When clear isn’t clear enough

Apparently, the Vatican statement released last Friday clarifying the moral imperative to provide basic nutrition and hydration to all human persons wasn’t clear enough for some people. Perhaps the people this was most intended to…inform.

The responses provide a clear rejection of the claim of certain theologians that the provision of food and water for patients in the persistent vegetative state is not morally obligatory. Nutrition and hydration are to be considered ordinary care, not an extraordinary means of preserving life.

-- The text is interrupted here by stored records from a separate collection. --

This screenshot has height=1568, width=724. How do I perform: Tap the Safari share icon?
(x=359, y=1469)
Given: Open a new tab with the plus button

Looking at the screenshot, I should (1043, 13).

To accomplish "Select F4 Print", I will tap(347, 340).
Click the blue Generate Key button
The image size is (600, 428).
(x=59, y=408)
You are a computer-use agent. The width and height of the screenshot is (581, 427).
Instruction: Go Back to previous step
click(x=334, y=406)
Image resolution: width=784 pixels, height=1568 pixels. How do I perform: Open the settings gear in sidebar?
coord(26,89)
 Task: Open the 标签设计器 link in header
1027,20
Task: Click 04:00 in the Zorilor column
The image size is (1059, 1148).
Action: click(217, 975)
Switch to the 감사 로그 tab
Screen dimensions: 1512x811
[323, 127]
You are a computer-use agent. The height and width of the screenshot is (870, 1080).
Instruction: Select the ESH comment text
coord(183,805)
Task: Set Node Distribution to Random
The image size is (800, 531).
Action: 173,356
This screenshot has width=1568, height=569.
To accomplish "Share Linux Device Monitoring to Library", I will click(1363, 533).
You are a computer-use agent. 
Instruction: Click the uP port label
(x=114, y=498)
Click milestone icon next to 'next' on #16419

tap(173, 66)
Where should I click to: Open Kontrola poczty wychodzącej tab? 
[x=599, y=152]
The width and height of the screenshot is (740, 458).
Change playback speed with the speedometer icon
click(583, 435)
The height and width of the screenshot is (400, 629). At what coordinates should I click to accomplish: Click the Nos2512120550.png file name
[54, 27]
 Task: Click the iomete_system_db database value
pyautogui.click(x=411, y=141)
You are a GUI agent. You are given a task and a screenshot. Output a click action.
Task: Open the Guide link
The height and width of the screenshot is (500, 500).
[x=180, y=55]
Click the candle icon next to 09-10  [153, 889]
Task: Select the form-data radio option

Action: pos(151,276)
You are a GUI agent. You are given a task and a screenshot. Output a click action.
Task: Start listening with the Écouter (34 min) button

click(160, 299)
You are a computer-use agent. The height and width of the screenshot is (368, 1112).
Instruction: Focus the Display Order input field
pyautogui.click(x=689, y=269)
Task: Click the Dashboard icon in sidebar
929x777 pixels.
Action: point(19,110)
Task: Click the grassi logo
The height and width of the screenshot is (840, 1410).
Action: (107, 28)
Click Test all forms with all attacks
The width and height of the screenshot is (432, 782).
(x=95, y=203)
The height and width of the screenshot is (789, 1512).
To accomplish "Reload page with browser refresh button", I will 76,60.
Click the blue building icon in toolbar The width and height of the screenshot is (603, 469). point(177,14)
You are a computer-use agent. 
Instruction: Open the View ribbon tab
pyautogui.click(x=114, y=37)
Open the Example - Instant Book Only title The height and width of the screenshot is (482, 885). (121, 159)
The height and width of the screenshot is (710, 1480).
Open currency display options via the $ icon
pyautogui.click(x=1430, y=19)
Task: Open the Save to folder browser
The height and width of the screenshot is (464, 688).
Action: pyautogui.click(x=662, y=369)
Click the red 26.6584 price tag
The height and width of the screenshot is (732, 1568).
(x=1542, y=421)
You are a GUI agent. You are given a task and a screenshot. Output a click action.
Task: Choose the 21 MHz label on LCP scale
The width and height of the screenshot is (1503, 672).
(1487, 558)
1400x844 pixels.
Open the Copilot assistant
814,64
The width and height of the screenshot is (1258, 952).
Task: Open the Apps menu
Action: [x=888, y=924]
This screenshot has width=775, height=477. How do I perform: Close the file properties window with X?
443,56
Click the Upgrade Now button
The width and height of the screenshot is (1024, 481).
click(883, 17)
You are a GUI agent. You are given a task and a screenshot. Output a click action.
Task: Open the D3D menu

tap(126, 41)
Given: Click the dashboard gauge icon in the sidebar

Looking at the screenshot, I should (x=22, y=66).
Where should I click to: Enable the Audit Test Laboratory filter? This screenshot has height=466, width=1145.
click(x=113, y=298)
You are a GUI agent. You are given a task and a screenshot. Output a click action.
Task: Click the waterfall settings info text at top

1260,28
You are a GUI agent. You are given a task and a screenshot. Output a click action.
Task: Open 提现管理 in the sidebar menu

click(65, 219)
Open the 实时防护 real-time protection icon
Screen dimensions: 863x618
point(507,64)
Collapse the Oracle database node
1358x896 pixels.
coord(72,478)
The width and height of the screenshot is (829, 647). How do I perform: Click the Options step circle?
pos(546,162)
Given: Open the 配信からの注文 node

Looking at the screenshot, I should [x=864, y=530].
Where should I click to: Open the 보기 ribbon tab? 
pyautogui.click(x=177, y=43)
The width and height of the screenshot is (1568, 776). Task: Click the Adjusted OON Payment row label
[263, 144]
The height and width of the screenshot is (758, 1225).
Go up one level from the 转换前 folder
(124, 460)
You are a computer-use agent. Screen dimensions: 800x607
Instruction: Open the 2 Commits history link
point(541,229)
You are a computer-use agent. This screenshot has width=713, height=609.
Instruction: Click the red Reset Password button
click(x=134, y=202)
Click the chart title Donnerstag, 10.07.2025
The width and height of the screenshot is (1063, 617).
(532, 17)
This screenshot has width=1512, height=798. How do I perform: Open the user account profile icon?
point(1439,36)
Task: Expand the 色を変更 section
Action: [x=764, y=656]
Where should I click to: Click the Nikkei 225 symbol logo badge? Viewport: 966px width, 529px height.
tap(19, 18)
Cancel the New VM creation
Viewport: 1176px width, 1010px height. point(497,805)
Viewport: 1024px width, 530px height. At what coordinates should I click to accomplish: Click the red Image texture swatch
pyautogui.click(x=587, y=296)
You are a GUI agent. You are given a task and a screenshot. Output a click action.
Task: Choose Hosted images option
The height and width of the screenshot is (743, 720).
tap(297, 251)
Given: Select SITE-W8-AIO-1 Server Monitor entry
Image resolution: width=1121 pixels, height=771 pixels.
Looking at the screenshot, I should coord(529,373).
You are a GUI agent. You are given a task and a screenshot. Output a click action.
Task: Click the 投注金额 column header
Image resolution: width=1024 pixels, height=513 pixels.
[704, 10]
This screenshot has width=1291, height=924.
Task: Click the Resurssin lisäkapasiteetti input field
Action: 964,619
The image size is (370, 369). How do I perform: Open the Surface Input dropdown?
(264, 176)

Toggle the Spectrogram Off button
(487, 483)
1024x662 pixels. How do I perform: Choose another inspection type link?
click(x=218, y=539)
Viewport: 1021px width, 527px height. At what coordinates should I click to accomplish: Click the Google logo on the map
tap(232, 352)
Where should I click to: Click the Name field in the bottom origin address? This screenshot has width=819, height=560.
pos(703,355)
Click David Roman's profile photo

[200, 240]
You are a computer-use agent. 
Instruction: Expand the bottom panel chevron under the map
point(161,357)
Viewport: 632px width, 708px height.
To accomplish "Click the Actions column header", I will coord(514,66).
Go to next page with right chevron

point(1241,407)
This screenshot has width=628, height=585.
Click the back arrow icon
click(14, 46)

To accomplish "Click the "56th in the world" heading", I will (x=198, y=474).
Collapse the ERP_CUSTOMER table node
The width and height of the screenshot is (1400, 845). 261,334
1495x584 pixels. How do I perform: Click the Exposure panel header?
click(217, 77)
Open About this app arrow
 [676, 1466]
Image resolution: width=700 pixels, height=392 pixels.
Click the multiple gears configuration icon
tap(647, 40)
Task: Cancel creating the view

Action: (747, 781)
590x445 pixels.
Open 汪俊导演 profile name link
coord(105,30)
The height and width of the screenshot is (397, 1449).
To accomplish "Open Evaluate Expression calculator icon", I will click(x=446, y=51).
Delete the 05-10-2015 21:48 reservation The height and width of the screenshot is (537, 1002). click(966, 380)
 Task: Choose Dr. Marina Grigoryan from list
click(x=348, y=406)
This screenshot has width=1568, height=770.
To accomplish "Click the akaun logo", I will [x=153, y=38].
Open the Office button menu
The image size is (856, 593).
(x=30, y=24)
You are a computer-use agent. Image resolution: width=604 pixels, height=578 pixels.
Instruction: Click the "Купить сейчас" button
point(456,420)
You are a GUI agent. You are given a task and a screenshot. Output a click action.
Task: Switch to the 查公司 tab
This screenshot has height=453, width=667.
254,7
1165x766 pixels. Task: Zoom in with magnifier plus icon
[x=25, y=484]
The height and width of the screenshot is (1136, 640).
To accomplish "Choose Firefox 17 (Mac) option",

The Vatican even attached a commentary to the directive.

That’s unusual.

We would note that it is unusual for the CDF to provide a commentary to its own responses. Typically, a Vatican reply to a “dubium” consists of a short response and that is all. The commentary is left to others. In this case, however, the CDF appended a very thorough explanation of its position that was evidently meant to ensure that there would be no occasion for theological misunderstanding.

Still, any possibility for an exception, no matter how remote or extremely rare, will be seized by some people as an elastic loophole. So some people are using language like ‘benefit’ and ‘burden’ to stretch the understanding of when it’s morally permissable to withhold food and water from a dying patient.

The answer is explicity, extremely rarely. And no one can waive that moral responsibility away, even for themselves, in an advance directive, living will, or…like Michael Schiavo…the desire to put an end to someone else’s life.